▶ Goals:
[1] Summarize the article on the Venezuelan oil blockade in two sentences.
[2] Revise the article on the Venezuelan oil blockade, starting at "Trump's blockade of" and ending at "closer to war.", so that "tankers" becomes "vessels".
[3] Continue the article on the Venezuelan oil blockade from the point where it stops.

____ Document excerpt

Trump's blockade of sanctioned Venezuelan oil raises new questions about
legality
[December 19, 2025]
By BEN FINLEY, ERIC TUCKER, KEVIN FREKING and JOSHUA
GOODMAN
WASHINGTON (AP) — President Donald Trump’s “blockade” of sanctioned oil
tankers off Venezuela’s coast is raising new questions about the
legality of his military campaign in Latin America, while fueling
concerns that the U.S. could be edging closer to war.
The Trump administration says its blockade is narrowly tailored and not
targeting civilians, which would be an illegal act of war. But some
experts say seizing sanctioned oil tied to leader Nicolás Maduro could
provoke a military response from Venezuela, engaging American forces in
a new level of conflict that goes beyond their attacks on alleged drug
boats.
“My biggest fear is this is exactly how wars start and how conflicts
escalate out of control,” said Rep. Jason Crow, a Colorado Democrat who
fought in Iraq and Afghanistan. “And there are no adults in the room
with this administration, nor is there consultation with Congress. So
I’m very worried.”
Claire Finkelstein, a professor of national security law at the
University of Pennsylvania, said the use of such an aggressive tactic
without congressional authority stretches the bounds of international
law and increasingly looks like a veiled attempt to trigger a Venezuelan
response.
“The concern is that we are bootstrapping our way into armed conflict,”
Finkelstein said. “We’re upping the ante in order to try to get them to
engage in an act of aggression that would then justify an act of
self-defense on our part.”

________
____ Given information

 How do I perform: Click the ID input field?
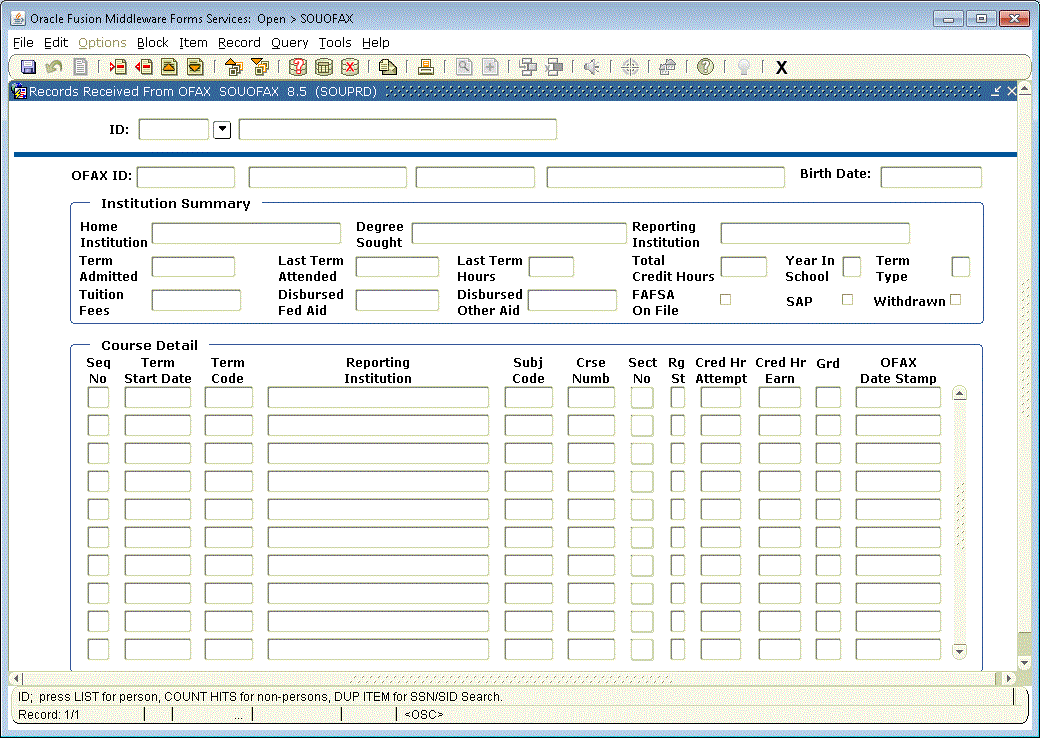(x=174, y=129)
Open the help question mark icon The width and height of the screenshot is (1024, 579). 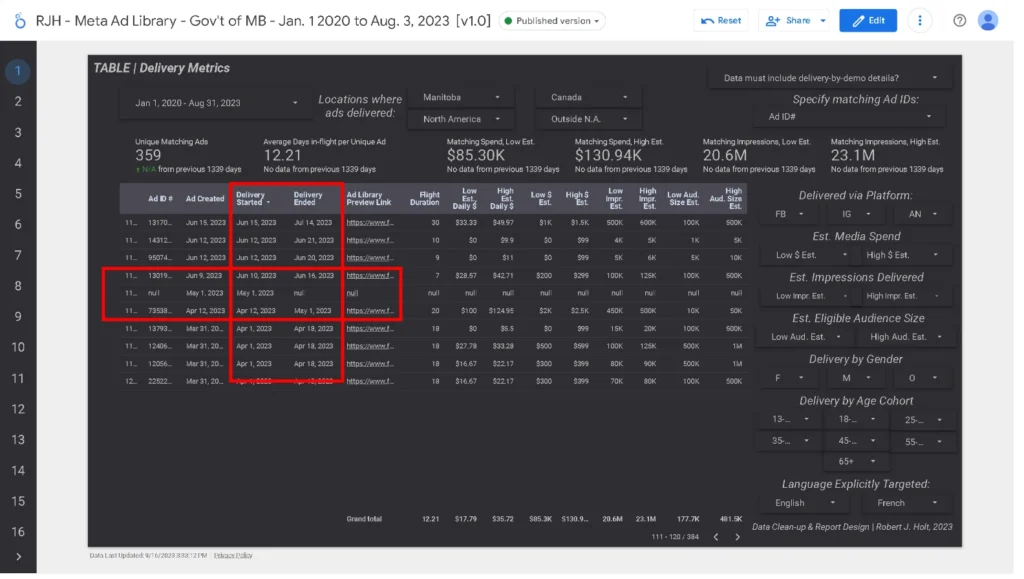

________
____ Given information

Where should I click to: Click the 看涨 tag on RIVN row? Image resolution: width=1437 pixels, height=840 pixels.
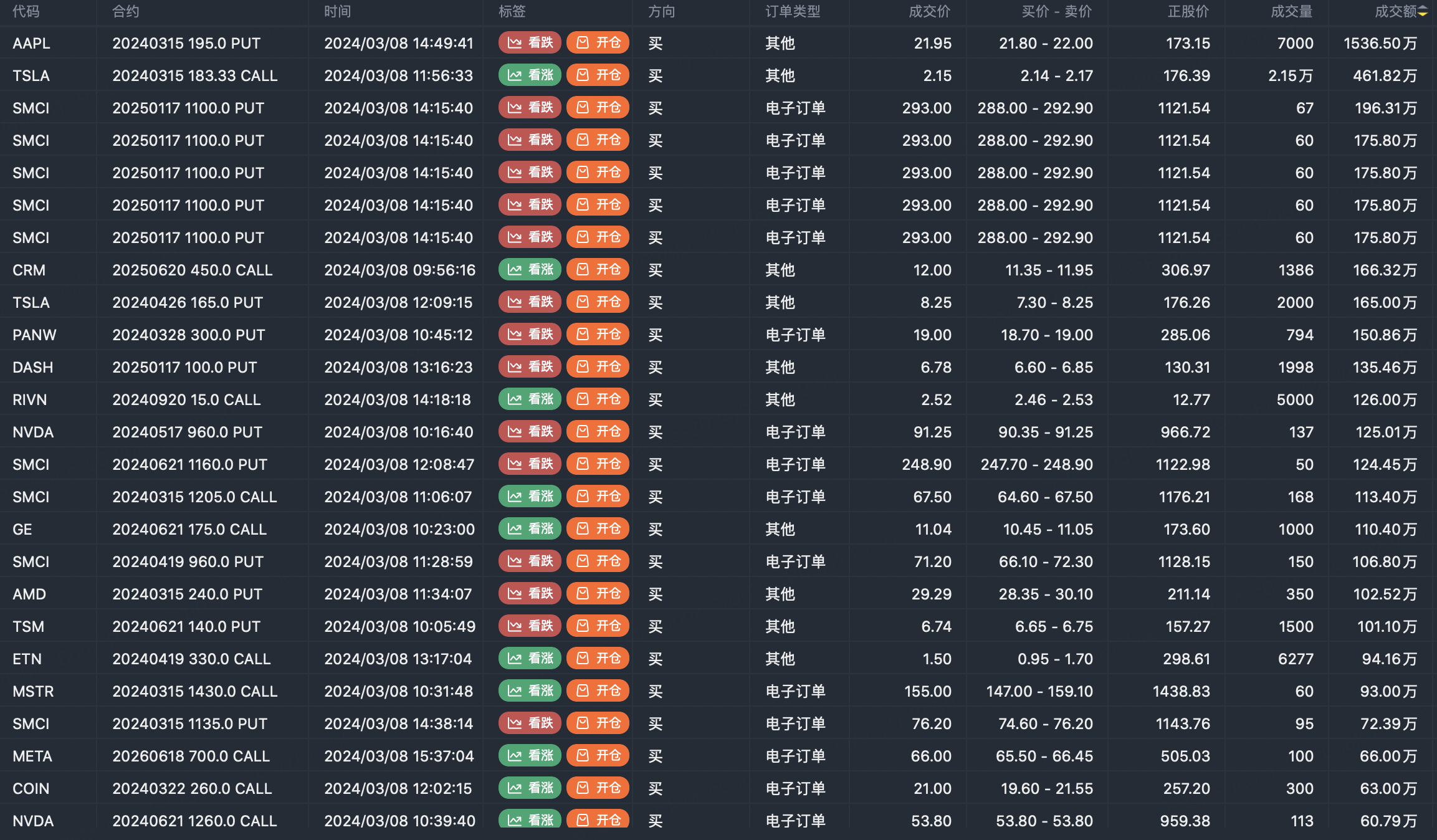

________

▶ Exercise responses:
[1] President Donald Trump's blockade of sanctioned oil tankers off Venezuela's coast is raising new questions about the legality of his military campaign in Latin America and concerns that the U.S. could be edging closer to war. The administration says the blockade is narrowly tailored and does not target civilians, but Rep. Jason Crow and law professor Claire Finkelstein warn that it could provoke a Venezuelan military response and draw the U.S. into armed conflict.

[2]
Trump's blockade of sanctioned Venezuelan oil raises new questions about
legality
[December 19, 2025]
By BEN FINLEY, ERIC TUCKER, KEVIN FREKING and JOSHUA
GOODMAN
WASHINGTON (AP) — President Donald Trump’s “blockade” of sanctioned oil
vessels off Venezuela’s coast is raising new questions about the
legality of his military campaign in Latin America, while fueling
concerns that the U.S. could be edging closer to war.

[3]
Republicans largely are OK with the campaign
Trump has used the word “blockade” to describe his latest tactic in an
escalating pressure campaign against Maduro, who has been charged with
narcoterrorism in the U.S. and now has been accused of using oil profits
to fund drug trafficking. While Trump said it only applies to vessels
facing U.S. economic penalties, the move has sparked outrage among
Democrats and mostly shrugs, if not cheers, from Republicans.
Rep. Michael McCaul, R-Texas, said Trump going after sanctioned oil
tankers linked to Venezuela is no different from targeting Iranian oil.
“Just like with the Iranian shadow tankers, I have no problem with
that,” McCaul said. “They’re circumventing sanctions.”
The president has declared the U.S. is in “armed conflict” with drug
cartels in an effort to reduce the flow of drugs to American
communities. U.S. forces have attacked 28 alleged drug-smuggling boats
and killed at least 104 people since early September. Trump has
repeatedly promised that land strikes are next, while linking Maduro to
the cartels.
The campaign has drawn scrutiny in Congress, particularly after it was
revealed that U.S. forces killed two survivors of a boat attack with a
follow-up strike. But Republicans so far have repeatedly declined to
require congressional authorization for further military action in the
region, blocking Democrats' war powers resolutions.
Sen. Roger Wicker, Republican chairman of the Senate Armed Service
Committee, has essentially ended his panel’s investigation into the
Sept. 2 strike, saying Thursday that the entire campaign is being
conducted “on sound legal advice.”
Venezuela pushes back
Trump announced the blockade Tuesday, about a week after U.S. forces
seized a sanctioned oil tanker off Venezuela’s coast. The South American
country has the world’s largest proven oil reserves and relies heavily
on the revenue to support its economy.

The U.S. has been imposing sanctions on Venezuela since 2005 over
concerns about corruption as well as criminal and anti-democratic
activities. The first Trump administration expanded the penalties to
oil, prompting Maduro’s government to rely on a shadow fleet of falsely
flagged tankers to smuggle crude into global supply chains.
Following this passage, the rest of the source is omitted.